This project aims to implement an innovative Proof-of-Work (PoW) algorithm for cryptocurrency mining by leveraging artificial intelligence, specifically a Feedforward Neural Network (FNN). The primary goal is to train the FNN to produce accurate outputs based on the provided input data. The difficulty of the mining process can be adjusted by modifying the target error for the neural network.
- Implements a simple Feedforward Neural Network (FNN) for the PoW algorithm.
- Trains the neural network to produce accurate outputs based on the provided input data.
- Controls the difficulty of the mining process by adjusting the target error.

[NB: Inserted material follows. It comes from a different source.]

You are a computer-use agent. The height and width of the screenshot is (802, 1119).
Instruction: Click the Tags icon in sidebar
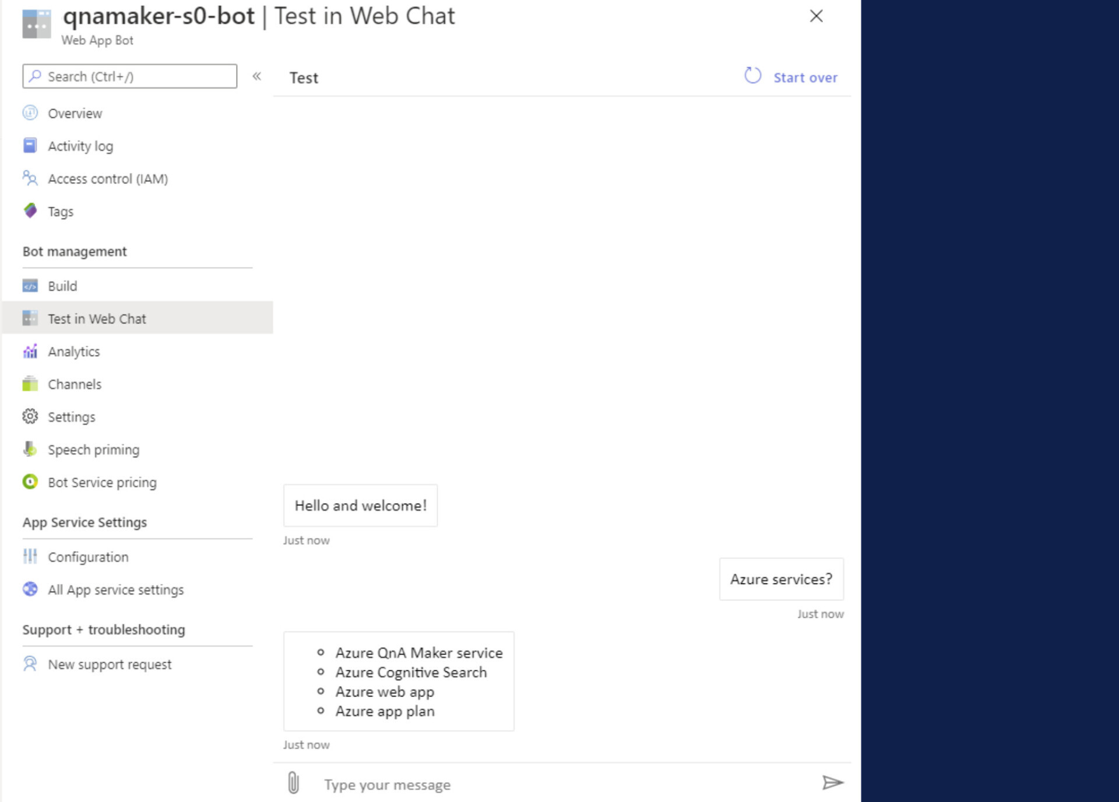[x=30, y=210]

- Utilizes the Gonum library for matrix operations to efficiently handle the neural network computations.
- Provides a modular and flexible design for easy extension to other neural network architectures.
- InputData: A struct representing the input data used for training the neural network.
- NeuralNetwork: A struct representing the neural network, which is composed of multiple layers.
- Layer: A struct representing a layer within the neural network, including its weights and biases.
- PoWFNN: The main function that trains the neural network as a PoW algorithm, adjusting the target error to control the difficulty of the mining process.
- The PoW algorithm is executed by training the neural network to produce the correct outputs based on the input data provided. The difficulty is controlled by adjusting the target error, and the mining process is considered complete when the target error is met.
- Cryptocurrency mining: This project can be used as a PoW algorithm for new cryptocurrencies that seek to utilize AI-based mining processes.
- Incentivizing AI research: By incorporating AI model training into the mining process, this project can encourage further research and development in the AI domain.
- Energy-efficient mining: AI-based PoW algorithms may lead to more energy-efficient mining operations compared to traditional PoW algorithms.
- Support for other neural network architectures, such as Convolutional Neural Networks (CNN), Recurrent Neural Networks (RNN), and Transformer models.
- Dynamic adjustment of the neural network's complexity based on network hashrate and target block time.
- Implementation of a reward mechanism to incentivize miners to contribute to the training of more sophisticated AI models.